Source text:
[Alan Gilbert reminded me that there was a special issue of the online e-zine Pores devoted to questions concerning art practice and politics after 9/11. I've never been able to compose statements of this nature without sounding like a chest-thumping progenitor of humanist and/or Situationist clichés but nonetheless, trying to keep it simple and sticking to the questions, I did manage to commit a few things to words that would have been indifferent mental fluff (or neglected pineal furniture) otherwise. So with all humility it is here... I would recommend returning to the Pores site and looking at Alan's statement, among a few others. I am not sure if I agree with most of what I write below anymore, especially regarding street theater -- I had a naive belief, perhaps influenced by the apparent tension of the incidents described below in NYC, that people were paying attention. I've been disabused.]
What is your understanding of the cultural and political moment you find yourself in?
My sense is that we're kind of hanging in-between, waiting for that world “to be born” that, from this vantage, doesn't look very good though I have this feeling that, once it's here, we'll all know what to do.
I think there was some momentum created with the anti-globalization protests in Seattle and Genoa, and some of the radicalism that had been diluted by a too-theorized position-making in the 90s has been slowly leaking back into our notions of the arts in the world.
All of this seems to have been curtailed by 9/11.
Now:
* shucking off the worn ironies of an age of relative “prosperity” and experimenting with new artistic rhetorics and range of affects
* recovering from the aesthetic hangover after the optimism spawned by the innocuous successes of digital technologies (think The Matrix) and putting these technologies to work on a grassroots level (think Dogma 95)
* punching out of the total media-control that an indifferent mainstream (myself included) has permitted to occur
* preparing for a period in which the media will be questioned by everyone (not just by those trained to write about it or disaffected enough to not care) hopefully to the degree to make conversation about alternative responses to the world situation more possible, even imperative — for timid folks, like myself, but also among the politicians and other public speakers.
Also, waiting for the Bush administration to make its next ugly, decisive move. I'm surprised, given the media coverage of the range of war plans that have been appearing daily in the New York Times for the past several weeks (8/7/02), that there hasn't been more anti-war activism in the US, as if none of us can believe that they are planning on mobilizing a quarter-million troops against Iraq sometime within the next year. And asking Europe not to look.
I think a whole page of the Times should be dedicated each day to the exploits of the oil industry — I wanted to start a scrapbook myself, but realized that their stories on the oil industry's impact around the world only appeared very infrequently.
I don't know what to make of all of this in terms of aesthetics but I do get a sense that we are in a transition period. New languages will have to be used eventually that will be totally dissimilar to what we have now, and we will grow increasingly impatient with anything resembling academic hand-wringing.
(These statements seem to me very fragmentary, jumping all over the place, but perhaps the very static between the paragraphs is what I'm feeling.)
What necessities have emerged for you as a writer/artist/scholar after "September 11" and the events that have followed? How have these affected, if at all, your commitment as a practitioner?

Dataset extract:

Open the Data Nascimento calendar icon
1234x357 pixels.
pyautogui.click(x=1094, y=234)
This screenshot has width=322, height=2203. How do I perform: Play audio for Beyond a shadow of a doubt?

--

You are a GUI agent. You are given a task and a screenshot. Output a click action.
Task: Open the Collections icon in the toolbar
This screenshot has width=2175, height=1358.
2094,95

==

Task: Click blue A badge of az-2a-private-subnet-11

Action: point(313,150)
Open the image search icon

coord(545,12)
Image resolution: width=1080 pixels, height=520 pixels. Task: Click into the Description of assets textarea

Stated exercise: In the statement on art and politics after 9/11, which protests does the writer say created some momentum? The listing is separate material, unconnected to the statement on art and politics after 9/11.

Written solution: The anti-globalization protests in Seattle and Genoa.